====== TEXT UNDER STUDY ======

It was 1998 and one of the major films of the year was ‘The Truman Show’. A poignant, light-hearted look at a man trapped in a world that he thought was absolutely authentic, but which turned out to be a giant TV set, with the rest of the world watching on. Watching him living his everyday life, as part of their everyday life. And we laughed along, felt the hero’s claustrophobia in living in an unreal world, and hoped that he would find love and life away from this artificial setting. That he would become human.
It was a film that wasn’t billed as a sci-fi movie, but it became a prophecy of what would happen in Britain in the next decade. Once upon a time we would have gathered around the TV to watch stunning films of exotic animals in green-glazed rain forests. And we would have wondered and been in awe. Now we began to gather round TV sets watching ‘reality’ programmes, analysing the humans on parade before us. Programmes with ominous titles such as Big Brother, or Celebrity Big Brother. Programmes about people taking driving lessons, turning up at airports, engaging in parenting, wife swapping, throwing up on city streets after all-night binges. People with dirty houses, horrible diseases, yearnings to relocate. And programmes about people performing, wanting to be a Pop idol, persuading us that Britain does have talent, making us to believe that they have an X factor – whatever that may be, this year.

====== EXTRACTED DATA ======

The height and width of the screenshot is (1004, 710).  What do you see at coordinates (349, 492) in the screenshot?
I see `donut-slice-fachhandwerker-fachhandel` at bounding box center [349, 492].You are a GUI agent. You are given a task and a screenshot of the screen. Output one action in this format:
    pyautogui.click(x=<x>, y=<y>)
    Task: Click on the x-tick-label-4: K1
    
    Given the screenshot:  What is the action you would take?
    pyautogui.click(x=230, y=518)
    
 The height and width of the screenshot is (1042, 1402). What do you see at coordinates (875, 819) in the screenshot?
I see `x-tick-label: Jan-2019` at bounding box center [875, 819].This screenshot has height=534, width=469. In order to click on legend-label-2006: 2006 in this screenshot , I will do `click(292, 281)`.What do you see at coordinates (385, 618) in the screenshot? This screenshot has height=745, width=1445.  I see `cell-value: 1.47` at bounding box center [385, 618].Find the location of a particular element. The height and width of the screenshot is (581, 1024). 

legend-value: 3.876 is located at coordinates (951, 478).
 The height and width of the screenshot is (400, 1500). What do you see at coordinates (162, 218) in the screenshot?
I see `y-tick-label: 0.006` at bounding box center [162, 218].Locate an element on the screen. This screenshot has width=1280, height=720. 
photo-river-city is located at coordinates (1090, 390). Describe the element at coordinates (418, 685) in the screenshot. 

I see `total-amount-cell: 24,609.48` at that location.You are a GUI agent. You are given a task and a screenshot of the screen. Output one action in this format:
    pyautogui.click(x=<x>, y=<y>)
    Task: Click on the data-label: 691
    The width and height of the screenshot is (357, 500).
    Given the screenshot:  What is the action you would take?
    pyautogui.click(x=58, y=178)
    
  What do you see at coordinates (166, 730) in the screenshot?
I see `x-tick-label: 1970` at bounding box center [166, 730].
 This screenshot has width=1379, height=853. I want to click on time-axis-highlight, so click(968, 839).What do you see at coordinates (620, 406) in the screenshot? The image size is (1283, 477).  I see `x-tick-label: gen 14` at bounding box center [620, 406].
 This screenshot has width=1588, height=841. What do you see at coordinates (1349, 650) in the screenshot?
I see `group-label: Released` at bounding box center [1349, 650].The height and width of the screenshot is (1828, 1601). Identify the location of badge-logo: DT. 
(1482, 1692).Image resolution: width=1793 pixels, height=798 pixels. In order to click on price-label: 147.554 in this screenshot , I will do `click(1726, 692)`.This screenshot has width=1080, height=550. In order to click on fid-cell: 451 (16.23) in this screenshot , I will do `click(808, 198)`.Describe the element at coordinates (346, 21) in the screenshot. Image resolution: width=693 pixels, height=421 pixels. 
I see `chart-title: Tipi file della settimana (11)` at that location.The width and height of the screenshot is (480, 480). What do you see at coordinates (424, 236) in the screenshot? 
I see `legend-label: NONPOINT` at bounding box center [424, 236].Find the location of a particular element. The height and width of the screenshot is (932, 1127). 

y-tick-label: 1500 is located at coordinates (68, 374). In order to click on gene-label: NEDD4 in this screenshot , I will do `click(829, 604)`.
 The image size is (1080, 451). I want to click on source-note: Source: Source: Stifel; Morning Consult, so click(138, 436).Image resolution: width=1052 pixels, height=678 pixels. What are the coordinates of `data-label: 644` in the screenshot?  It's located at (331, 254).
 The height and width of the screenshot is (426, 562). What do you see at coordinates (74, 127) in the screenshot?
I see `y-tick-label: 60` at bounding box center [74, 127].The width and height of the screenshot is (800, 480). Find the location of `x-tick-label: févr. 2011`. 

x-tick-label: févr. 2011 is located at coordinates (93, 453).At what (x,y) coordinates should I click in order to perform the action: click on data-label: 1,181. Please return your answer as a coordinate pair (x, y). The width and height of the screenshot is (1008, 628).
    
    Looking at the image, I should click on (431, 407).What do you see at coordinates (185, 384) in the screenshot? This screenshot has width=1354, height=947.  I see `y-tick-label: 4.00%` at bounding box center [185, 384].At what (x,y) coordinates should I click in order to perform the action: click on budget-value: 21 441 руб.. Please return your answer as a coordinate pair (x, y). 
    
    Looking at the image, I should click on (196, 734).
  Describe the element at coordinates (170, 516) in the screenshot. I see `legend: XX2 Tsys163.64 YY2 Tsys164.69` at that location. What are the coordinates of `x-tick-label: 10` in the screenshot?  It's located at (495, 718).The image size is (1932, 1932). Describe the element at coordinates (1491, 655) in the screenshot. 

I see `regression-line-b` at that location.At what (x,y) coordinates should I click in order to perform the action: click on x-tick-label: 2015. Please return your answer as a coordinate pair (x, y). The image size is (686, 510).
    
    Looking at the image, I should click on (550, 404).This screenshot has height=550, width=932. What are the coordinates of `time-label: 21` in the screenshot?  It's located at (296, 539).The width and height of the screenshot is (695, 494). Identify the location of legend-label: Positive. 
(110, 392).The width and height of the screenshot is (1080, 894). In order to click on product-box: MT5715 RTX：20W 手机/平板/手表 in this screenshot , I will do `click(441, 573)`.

======

• **WORK INSTRUCTION**: Please return the passage of the reality-television text from "It was 1998" up to and including "would become human.", copied word for word.

• **RESPONSE AREA**:
It was 1998 and one of the major films of the year was ‘The Truman Show’. A poignant, light-hearted look at a man trapped in a world that he thought was absolutely authentic, but which turned out to be a giant TV set, with the rest of the world watching on. Watching him living his everyday life, as part of their everyday life. And we laughed along, felt the hero’s claustrophobia in living in an unreal world, and hoped that he would find love and life away from this artificial setting. That he would become human.